6.2. Challenges and Drug resistance in MPNs
The two considerable situations to evaluate for changing therapy are drug resistance and drug intolerance. The first manifests as splenomegaly, leucocytosis, thrombocytosis, or persistent anemia; hematological clinical signs, such as anemia, or extra-hematological clinical signs, including non-melanoma skin cancers, characterize the second.
Drug resistance in JAK2-associated cancers, particularly to JAK inhibitors like ruxolitinib, is a significant challenge in treating MPNs. The 46/1 haplotype has been implicated in influencing responses to these drugs, as well as the development of resistance, and various mechanisms have been hypothesized.
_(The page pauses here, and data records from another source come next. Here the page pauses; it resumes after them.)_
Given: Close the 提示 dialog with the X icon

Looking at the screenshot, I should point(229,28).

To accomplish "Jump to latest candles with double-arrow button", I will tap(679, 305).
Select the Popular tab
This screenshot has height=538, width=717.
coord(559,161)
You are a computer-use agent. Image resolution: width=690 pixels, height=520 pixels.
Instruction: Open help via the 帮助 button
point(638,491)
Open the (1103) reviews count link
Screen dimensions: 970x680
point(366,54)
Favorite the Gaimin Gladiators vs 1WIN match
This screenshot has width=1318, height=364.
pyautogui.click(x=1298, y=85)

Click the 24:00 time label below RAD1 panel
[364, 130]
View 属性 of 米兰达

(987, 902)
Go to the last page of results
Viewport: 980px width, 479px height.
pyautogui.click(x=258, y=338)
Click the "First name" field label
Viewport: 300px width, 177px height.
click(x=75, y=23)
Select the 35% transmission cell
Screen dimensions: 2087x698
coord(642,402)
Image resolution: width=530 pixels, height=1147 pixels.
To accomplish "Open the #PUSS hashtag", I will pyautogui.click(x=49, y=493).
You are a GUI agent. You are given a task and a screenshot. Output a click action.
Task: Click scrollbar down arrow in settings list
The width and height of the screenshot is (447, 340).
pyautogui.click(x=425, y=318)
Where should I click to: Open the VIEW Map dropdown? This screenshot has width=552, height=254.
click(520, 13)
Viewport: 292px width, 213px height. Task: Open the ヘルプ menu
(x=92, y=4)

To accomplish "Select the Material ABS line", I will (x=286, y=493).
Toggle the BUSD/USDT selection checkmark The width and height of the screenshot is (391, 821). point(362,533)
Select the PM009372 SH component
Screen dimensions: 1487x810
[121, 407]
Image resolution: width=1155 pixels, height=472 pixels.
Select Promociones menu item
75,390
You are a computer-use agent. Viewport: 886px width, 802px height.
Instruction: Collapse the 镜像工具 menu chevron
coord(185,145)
The first hypothesis concerns an enhanced activation of signalling pathways. It has been demonstrated that if the haplotype enhances the V617F mutation, this alteration may lead to more robust activation of downstream signalling pathways, such as JAK-STAT. However, it can also increase MAPK activity, which plays a key role in promoting cell growth and survival. In this signalling network, MAPK activation, induced by JAK2-V617F, is, to some extent, also dependent on PI3K. Thus, because the resilience of the JAK2 and PI3K pathways may reduce the efficacy of JAK inhibitors, these pathways could be a potential therapeutic target for controlling abnormal cell growth in JAK2-V617F-positive diseases, potentially with alternative or combinatorial approaches [
70].
Another hypothesis concerns the altered epigenetic landscape, as it has been confirmed that the V617F mutation induces epigenetic deregulation [
71]. Epigenetic remodelling is essential in hematopoietic cells because it ensures their steady state, defined as the equilibrium between self-renewal and proliferative gene expression programs, thereby guaranteeing the appropriate cell fate determination. Reversible modifications to chromatin structure, DNA methylation, and histone modifications are all epigenetic changes that influence gene transcription profiles [
72].
In any case, substantial evidence suggests that the resistance to the JAK inhibitor may be a consequence of the reactivation of the JAK/STAT pathway through the heterodimerization of activated JAK2 and JAK1, or TYK2. This mechanism results in the activation of JAK2 in trans by other JAK kinases, increased JAK2 mRNA expression (which promotes the formation of heterodimers), and the ultimately resistance to JAK2 inhibitor–induced apoptosis. In these studies, the cessation of therapy with a JAK2 inhibitor results in new sensitization of the resistant clone positive for the V617F mutation, leading to the conclusion that after a period of treatment interruption, patients resistant to JAK2 inhibitors may respond to retreatment with the same JAK2 inhibitor or with others [
71].
Moreover, it has been demonstrated that JAK inhibition leads to alterations in the histone landscape, resulting in an increase in methylation and acetylation [
73].
Alteration of the methylation landscape has been suggested to play a key role in the pathogenesis and leukemic transformation of MPNs [
74].
Several studies have suggested that the haplotype is associated with an increase in the expression of specific genes, including
Jak2,
Insl6, and
Insl4. Therefore, this process results in DNA recombination, with the emergence of genetic variations or abnormal methylation of the promoter region too [
12].
For instance, DNA recombination could be stimulated by unidentified intronic repeating DNA sequences in the 46/1 haplotype, which could, in turn, cause the overexpression of the
Jak2 gene located on the recombined allele. The activation of
Jak2 determines the transmission of signals derived from all the cytokines involved in myelopoiesis, resulting in the chronically excessive stimulation of this process. In conclusion, the excessive stimulation of mitosis in myeloid progenitors makes them more prone to making mistakes during replication, creating altered genes, such as
Jak2 [
42].
Additionally, the haplotype is expected to enhance cytokine production by bone marrow stromal cells through the overexpression of
Insl4 and
Insl6. This process may contribute to activating the constitutive JAK/STAT pathway, through the V617F mutation [
42,
44,
75].
To conclude, the 46/1 haplotype might affect gene expression patterns and methylation status in hematopoietic stem cells, promoting a survival advantage. This epigenetic advantage enables cells to bypass JAK inhibition, allowing them to adapt to the selective pressure exerted by JAK-targeted therapies.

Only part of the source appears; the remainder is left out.